Bachelor 1ère année, 2012 / Atelier ALICE, Prof. Guillaume Othenin-Girard / Programme : Construire un espace d’après un texte des Villes invisibles, Italo Calvino, 1974
« A partir de là, après sept jours et sept nuits, l’homme arrive à Zobéide, ville blanche, bien exposée à la lune, avec des rues qui tournent sur elles-mêmes comme les fils d’une pelote. Voici ce qu’on raconte à propos de sa fondation : des hommes de diverses nations firent un rêve semblable, ils virent une femme courir en pleine nuit dans une ville inconnue, ils la virent de dos, avec ses cheveux longs, et elle était nue. Ils rêvèrent qu’ils la suivaient. A la fin, chacun la perdit. Ayant rêvé, ils partirent à la recherche de la ville, ils ne la trouvèrent pas mais ils se retrouvèrent ensemble ; ils décidèrent de construire une ville comme dans leur rêve.
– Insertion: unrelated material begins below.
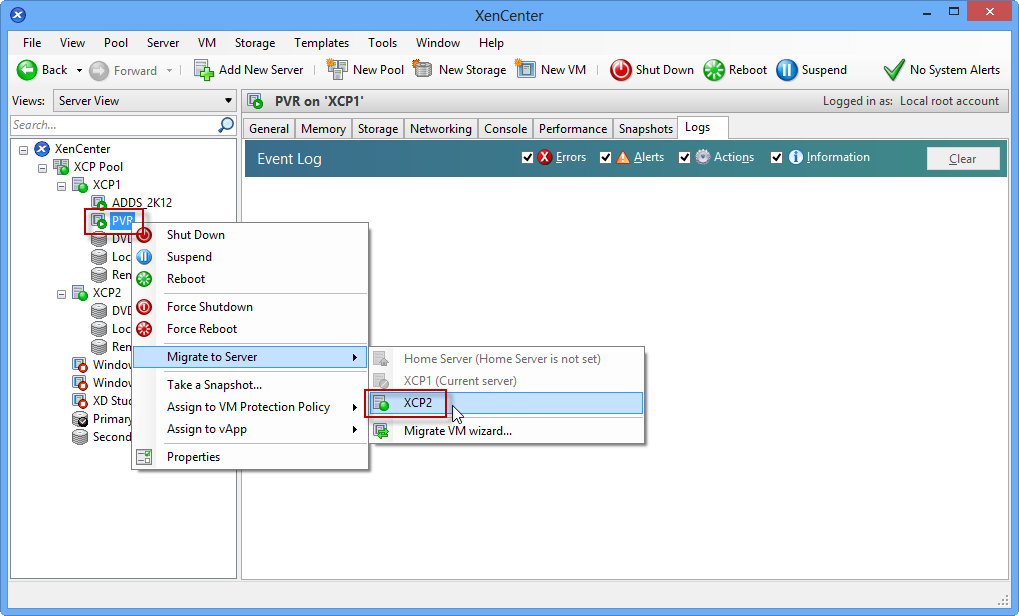Click the Clear button in Event Log

[x=962, y=159]
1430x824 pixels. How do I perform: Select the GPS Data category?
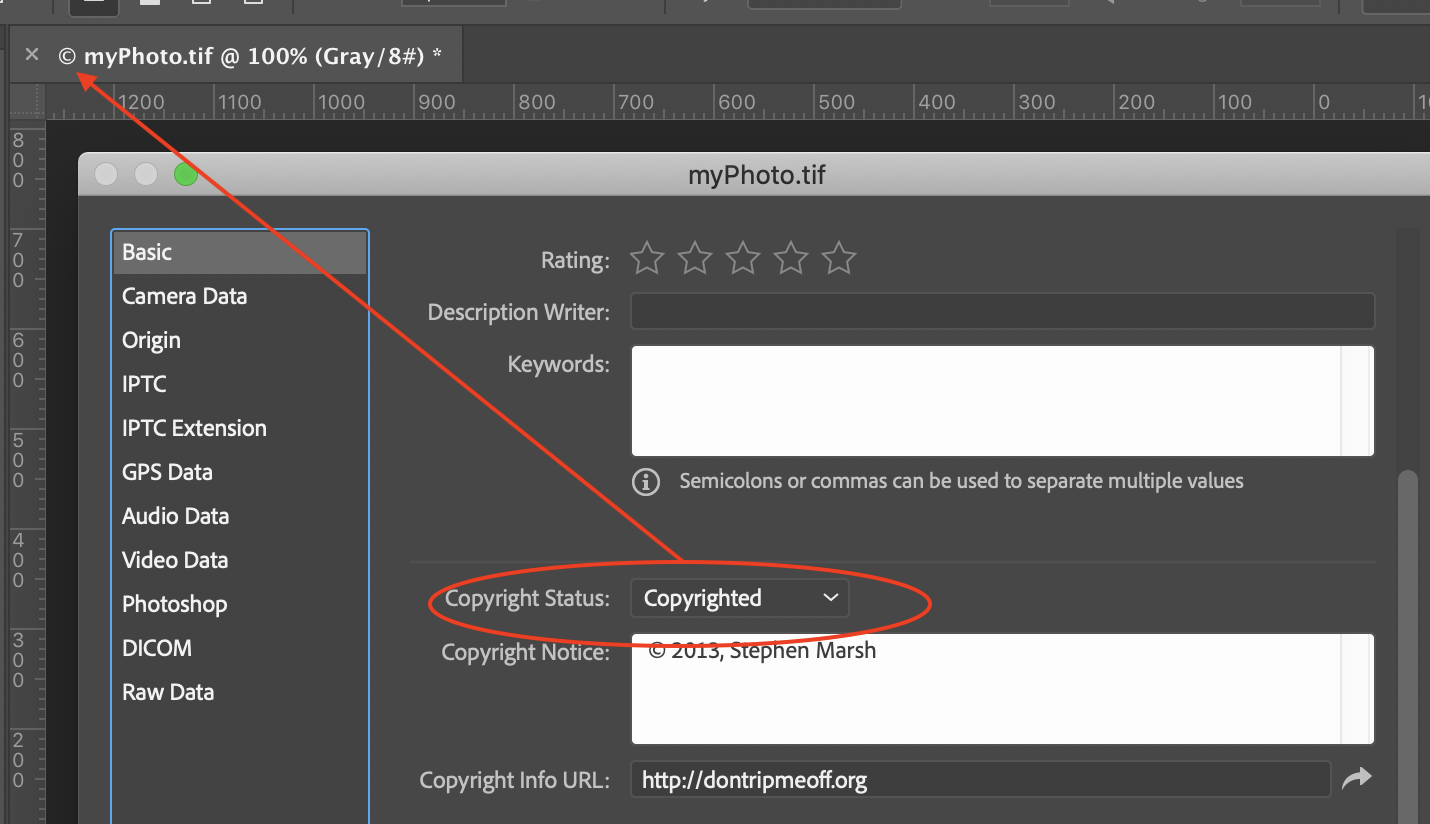coord(167,471)
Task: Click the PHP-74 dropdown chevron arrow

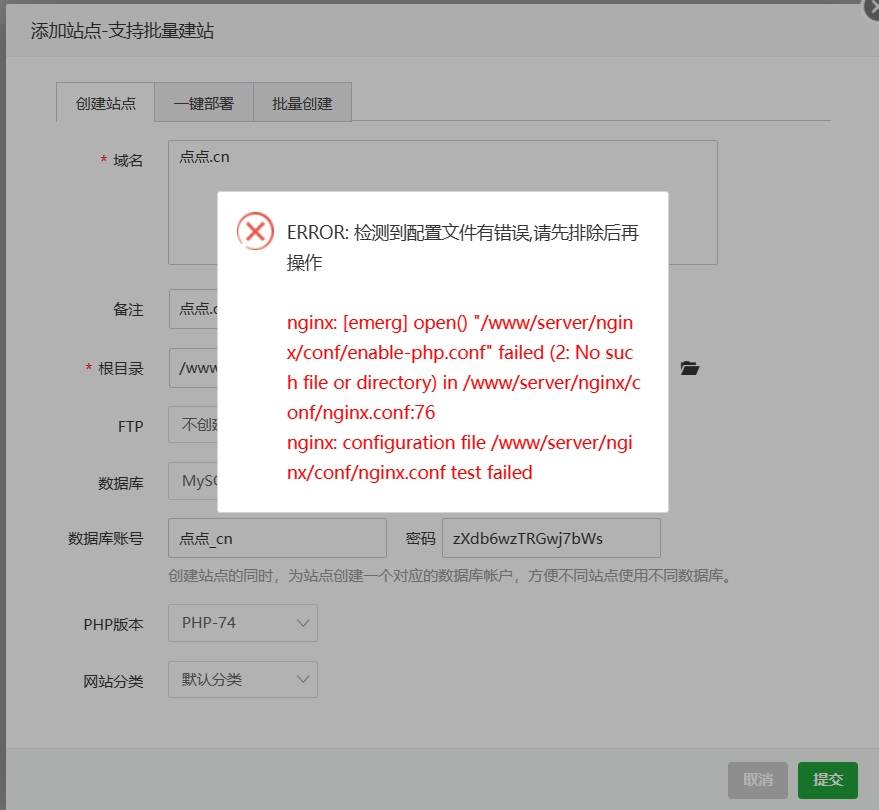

Dans la disposition des rues, chacun reconstitua l’itinéraire de sa poursuite ; à l’endroit où il avait perdu les traces de la fugitive, il ordonna l’espace et les murs autrement que dans le rêve, de telle sorte qu’elle ne puisse plus s’échapper.
Ce qui donna la ville de Zobéide où ils s’établirent dans l’attente qu’une nuit se répétât la scène. Aucun d’eux, ni en rêve, ni à l’état de veille, ne revit jamais la femme. Les rues de la ville étaient celles par lesquelles ils allaient au travail tous les jours, sans plus aucune relation avec la poursuite du rêve. Qui du reste était déjà et depuis longtemps oublié.
– Extrait des Villes invisibles, les villes et le désir, p.57, Editions du Seuil, 1974, Italo Calvino
Après avoir lu plusieurs fois le texte des villes, j’ai pensé que je pourrais en faire ressortir un élément fort : c’est le contraste entre les hommes qui recherchent cette femme et la femme elle-même. Les deux sont complémentaires et opposés à la fois, ils ont besoin l’un de l’autre pour exister. La structure extérieure fonctionne comme la construction des hommes qui tentent de contrôler les mouvements de la femme pour la capturer. C’est ce que nous voyons : la vraie ville, une structure qui tient les murs. A l’opposé, l’intérieur représente ce que les hommes ne peuvent contrôler, leur rêve, l’esprit de la femme : un espace qui ondule et vacille, qui peut disparaître et leur échapper à chaque instant.